女の子、それもあんなクールできれいな美少女と2人っきり……。
どどどどう接したらいいんだ!?
ああくそ!
中身は同じなのに外側が美少女形態だと錯覚してしまう!
こんなことならクマのままでいてくれた方が気が楽なのに!
……クマと2人っきりで家にいる方が安心って、俺はもう末期かもしれん。
俺は髪を拭き終わり、大きく息を吐く。
考えてても埒が明かない。
とりあえず窮屈な制服を脱いで、俺も部屋着に着替えるか。
俺は服を脱ぎ、下着姿になって部屋着用のジャージを探す。
……このだらしない姿を美少女形態のクマに見られたら、俺はやっぱり恥ずかしいと感じるだろうか?

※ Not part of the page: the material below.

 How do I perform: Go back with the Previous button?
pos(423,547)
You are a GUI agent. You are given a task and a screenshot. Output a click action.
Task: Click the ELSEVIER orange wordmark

犬や猫に下着姿を見られても平気なように、クマになら見られてもたぶん平気なんだけどなあ。
そんなことを考えながら、リビング内をうろうろ。
あー、あったあった。
脱ぎ散らかしてるジャージ発見。
我ながらだらしないとは思うけど、一々畳んだり揃えたりするの面倒なんだもん。
俺はジャージをゆるく着た。
これで少しのんびりできる。
あ、そういえばこのジャージ、着古したやつで実は尻の部分が破けてるんだよな……。
1人暮らししてると気にならなかったけど、クマがいるとなると人目も気にしなきゃな。
穴開いたジャージからパンツ見せるとか、あまりに非紳士的行為だし。
そう思って、俺はジャージの尻部分を確認する。
……ん?
穴、無いな……。
いつのまにか、小兎がやってきて幼馴染のよしみでジャージの穴、繕っておいてくれたのか?
……んなわけないな。
じゃあ、どうして……。
そこで、俺は簡単な間違いに気づく。
こっちのジャージに穴がないなら。
あっちの、クマの着替え用に用意したジャージに穴が開いてるってことじゃ。
……クマに渡すジャージ間違えた……!
まずい!
このままクマ、ベアトリクスがなにも知らずにジャージを履いたら……。
尻見え状態になってしまう……! 状態異常……! デバフ状態……!
俺は洗面所に向かった。
クマに呼びかける。
「ちょ、ちょっとまだシャワーから出るの待ってくれ! 今、着替えを用意……」
俺が洗面所に辿り着く前に、その扉が開いてしまう。
当然、中から出てきたのは。
「ま、待てって! 尻が見えちゃう……!」
俺が目を覆う前に姿を現したのは、クマだった。
小山のように聳え立つ、筋肉の塊。
滑らかそうな茶色の毛皮。
いつもの姿に戻ってる。
そのクマ、さきほどのハプニングを思い出しているのか。
ちょっと俯いて、まともに俺の顔は見ないながらも、ノートは差し出してきた。
『ありがとう きがえ』
「え……お前、今、ジャージ着てるの……?」
俺は毛皮に覆われたクマの全身、特に尻の当たりを注視しながら尋ねた。
俺の目にはまったくの全裸、クマの生まれたままの姿に見えた。